Amílcar Augusto Pereira de Castro was a Brazilian artist, sculptor and graphic designer.
Career
Moving to Rio de Janeiro in 1953 de Castro began his career as a graphic designer with the magazines "Manchete" and "A Cigarra." He carried out the graphic redesign of the Jornal do Brasil newspaper in 1957-1959. In the sixties, though he was increasingly artistically more focused on sculpture, he undertook graphic design for several other Brazilian newspapers as well as working as a book designer for the publisher Editora Vozes.
From the late 1950s he focused on sculpture and was one of the leading figures of the Brazilian Neo-Concrete Movement. He participated in exhibitions with this group in Rio de Janeiro and São Paulo, in 1956. In 1959 he was one the signatories of the Neo-Concrete Manifesto alongside Ferreira Gullar, Franz Weissmann, Lygia Clark, Lygia Pape, Reynaldo Jardim, and Theon Spanudis which was published on 22 of March 1959 in Jornal do Brazil.

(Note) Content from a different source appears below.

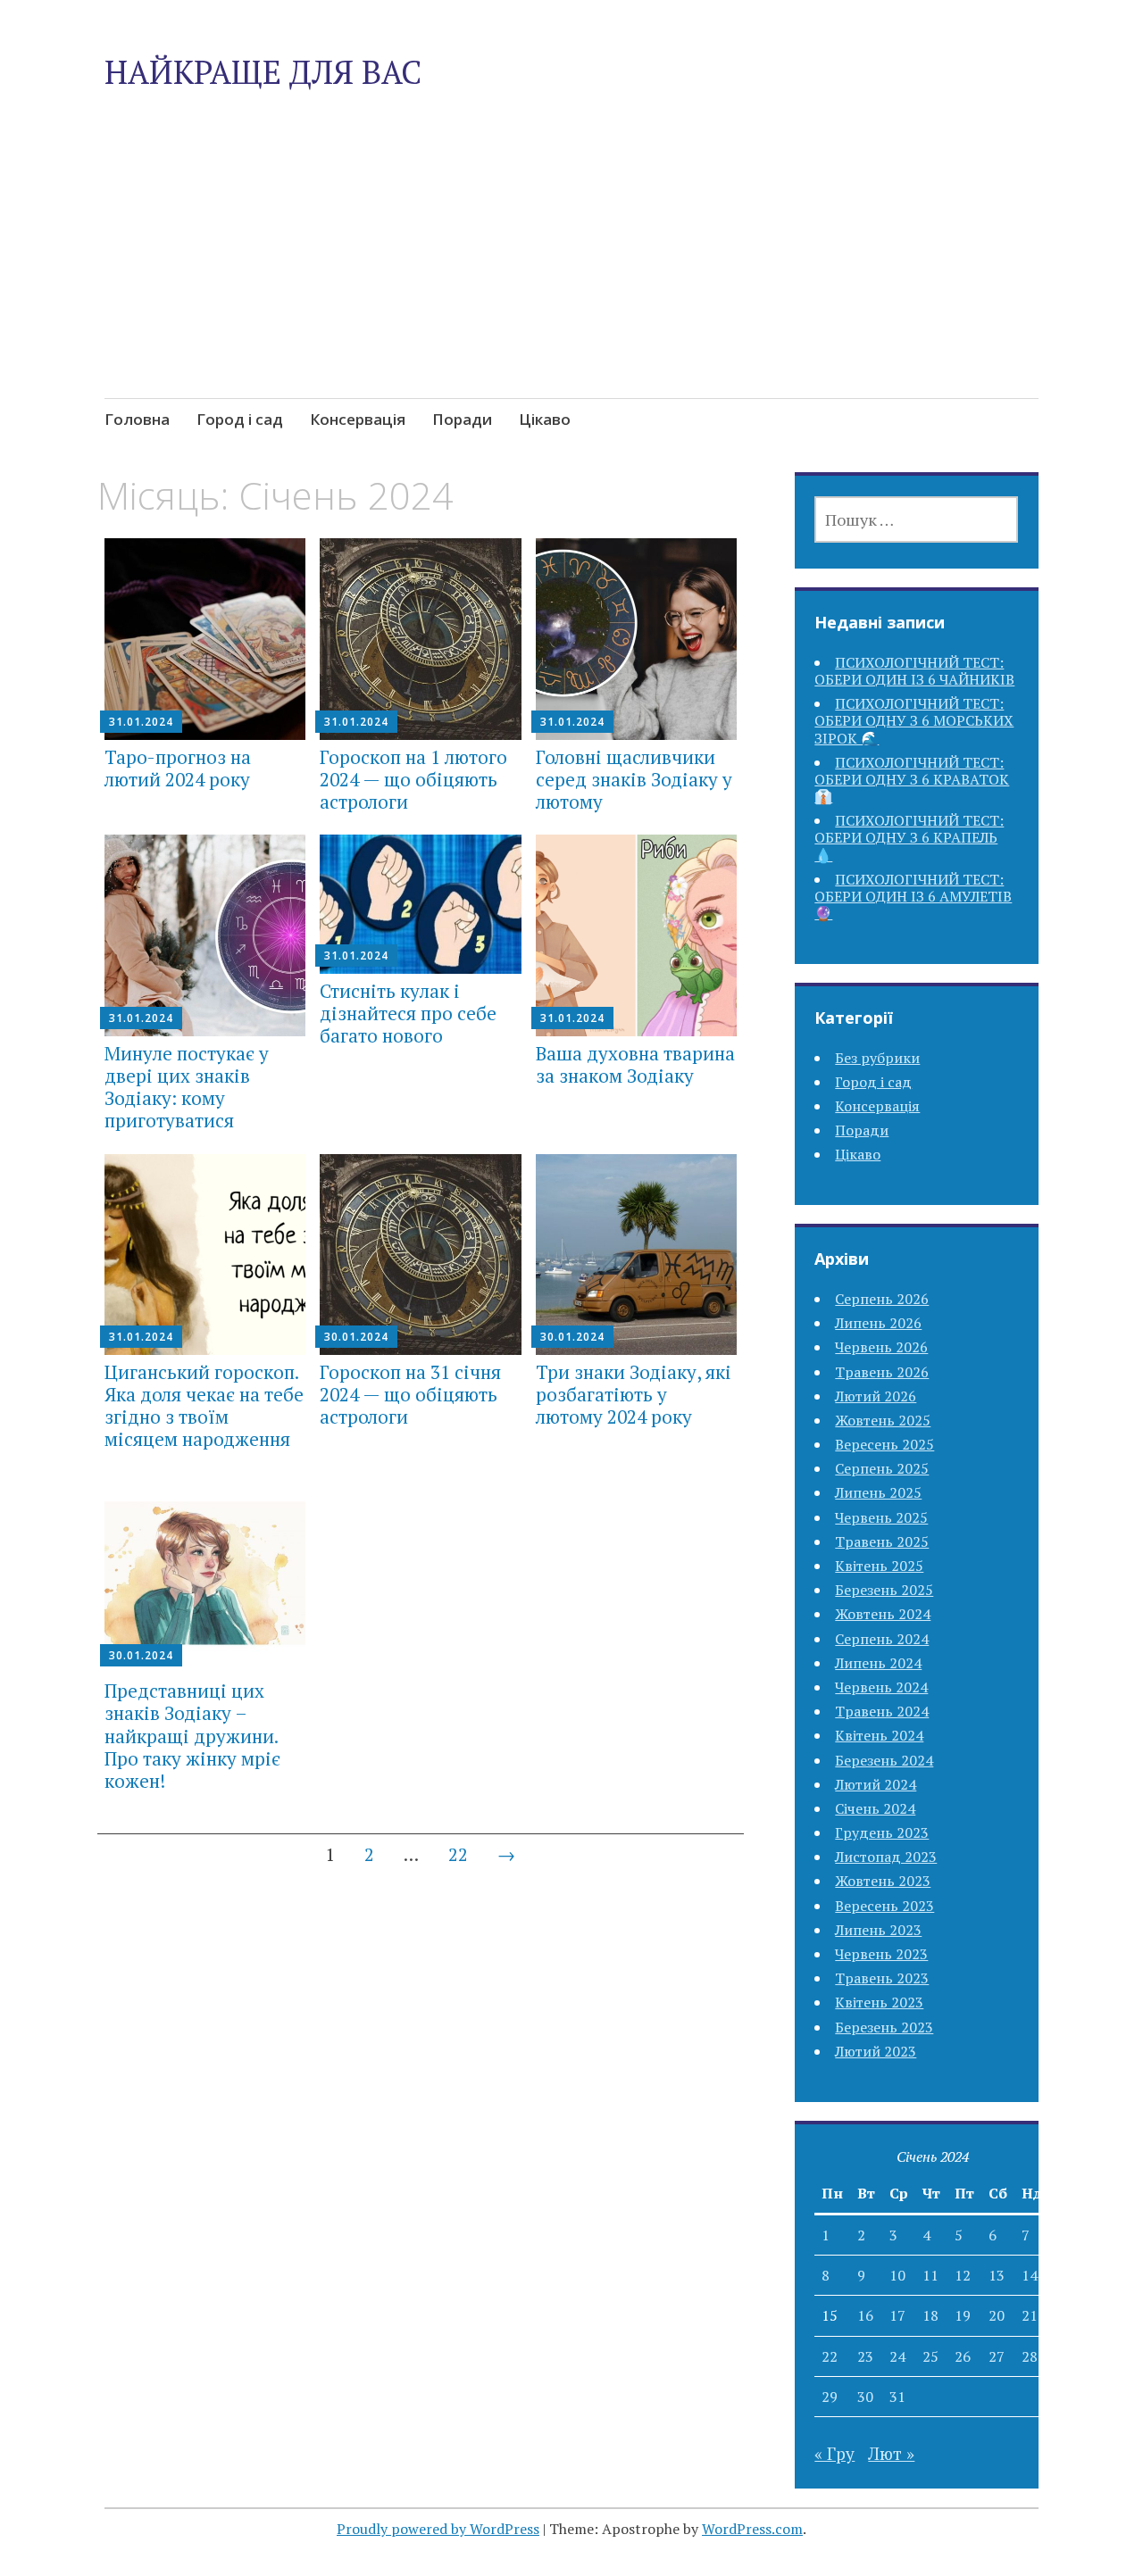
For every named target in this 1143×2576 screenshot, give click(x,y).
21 (1030, 2315)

After receiving a grant from the Guggenheim Foundation and the "Foreign Travel" prize at the 15th National Salon for Modern Art in 1957 he travelled to the United States, basing himself in New Jersey. In 1971 he returned to Belo Horizonte dedicating himself to artistic and educational activities. He directed the Escola Guignard Foundation from 1974 to 1977 where he taught "bidimensional and tridimensional expression." He was Professor of Sculpture at the UFMG School of Fine Arts from 1979 to 1990 and of Sculpture at the Art Foundation of Ouro Preto-FAOP in 1979. One of his students was Shirley Paes Leme.